Barbara Pieta

Associated PhD candidate

Current Project


Research Interests
Anthropology of Aging, Anthropology of Kinship, Anthropology of Senescence

Research Area
Veneto, Italy

This research is carried out in cooperation with the Max Planck Institute for Demographic Research in Rostock, Germany. It is part of the Max Planck International Research Network on Aging ( MaxNetAging)

Barbara Pieta is closely linked to the departmental research on Kinship Universals and Variations

Growing Old in North-East Italian Town of Bassano del Grappa

Set in the town of Bassano del Grappa, Northeast Italy, this project investigates people’s engagement with categories of ‘third’ and ‘fourth age’. Until the 1930s, when industrial employment started to replace the previously dominant mezzadria (sharecropping) system, old age had been associated with a privileged position in kinship groups and the wider community. However more recently, particularly with the rapid ageing of the population and shrinking welfare state provisions, old age has become associated with costly and extensive periods of senescence – and is now seen as a challenge to the individual’s, their families’ and the community’s welfare.

Barbara Pieta researches the ways in which elderly residents conceptualize and enact their membership in kin and community groups. What statuses and roles are now available and how are these constructed, controlled and negotiated between various actors at the community and family level? Pieta’s goal is to understand, how characteristics and internal dynamics of kin and non-kin networks affect the ways in which elderly residents experience and articulate their old age. In order to analyse the kin- and non-kin networks of the elderly, she aims to combine her ethnographic research with statistical data on the elderly’s social networks obtained through the KNQ2.

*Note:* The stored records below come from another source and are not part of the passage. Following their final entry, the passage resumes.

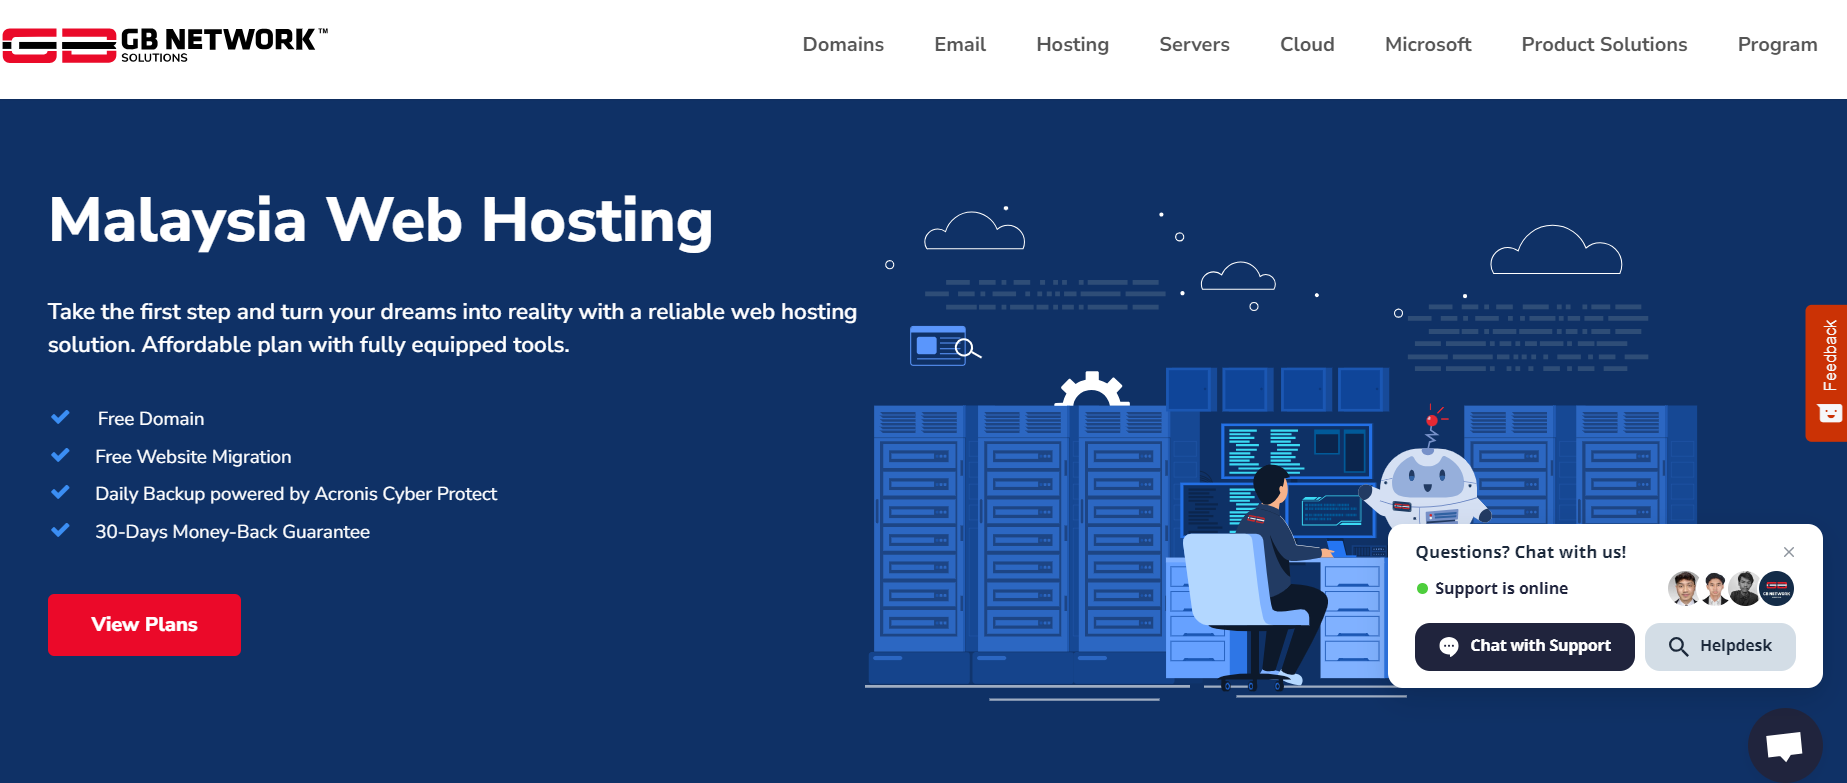The height and width of the screenshot is (783, 1847).
Task: Click the Feedback side tab
Action: [x=1827, y=372]
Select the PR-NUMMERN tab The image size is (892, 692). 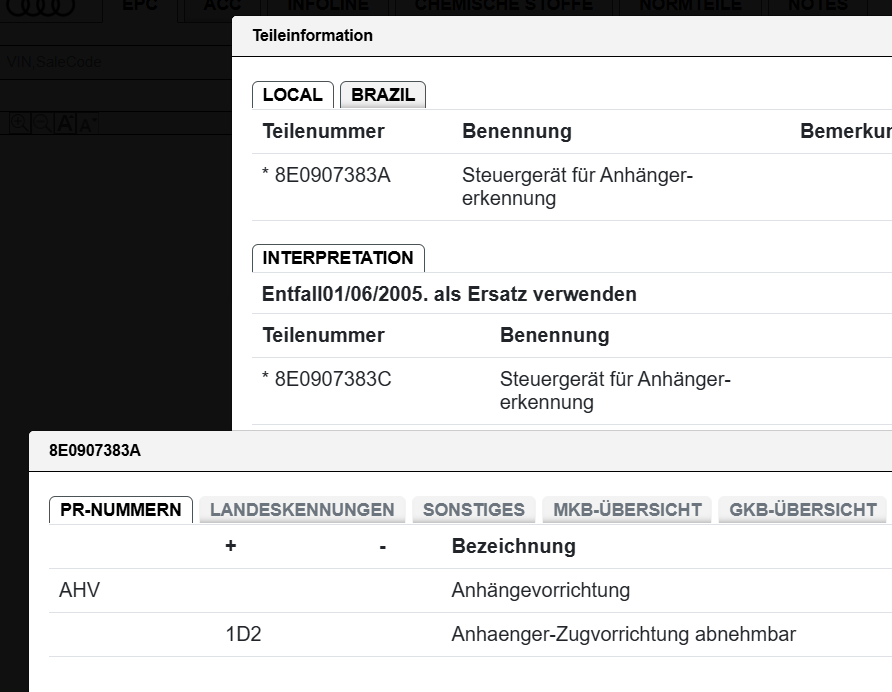(x=121, y=509)
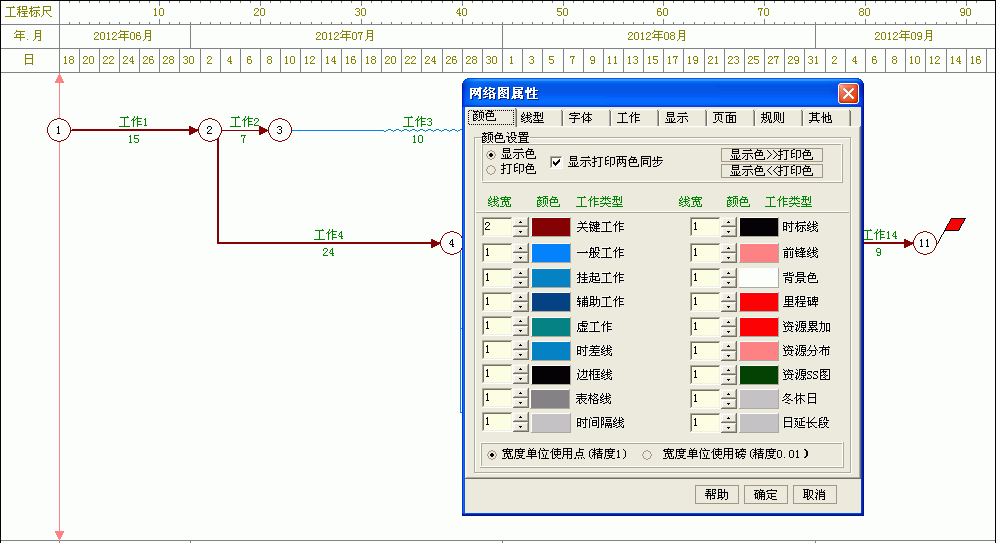The height and width of the screenshot is (543, 1000).
Task: Close the 网络图属性 dialog with X
Action: [848, 93]
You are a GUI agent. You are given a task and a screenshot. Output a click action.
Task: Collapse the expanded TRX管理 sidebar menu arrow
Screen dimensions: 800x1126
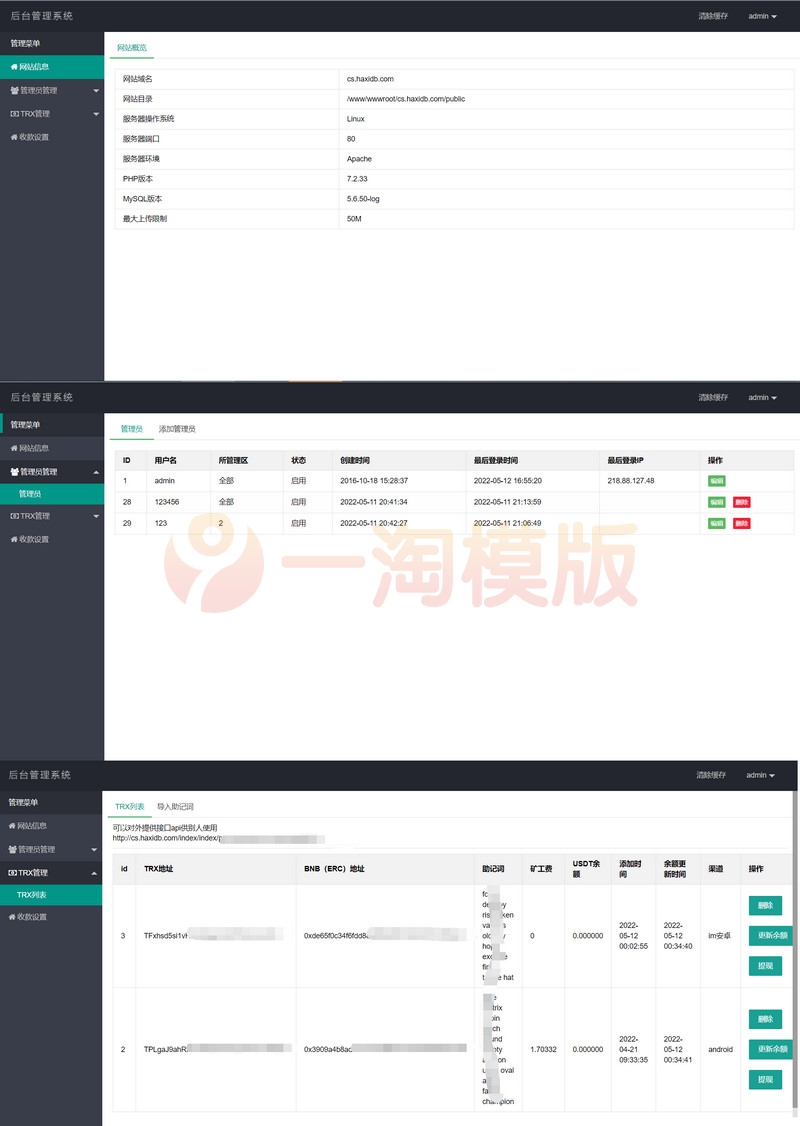95,873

The function of KNQ software in this project is to collect social network data of aged individuals. The data will then be used to test ethnographically elicited hypotheses on various factors that are likely to affect the residential and eldercare arrangements occurring locally. Specifically, Barbara aims to test whether an association exists between residential situation at old age and:
residential distance from daughters / sons, intergenerational exchange across the life course, emotional closeness, education and occupation of adult children.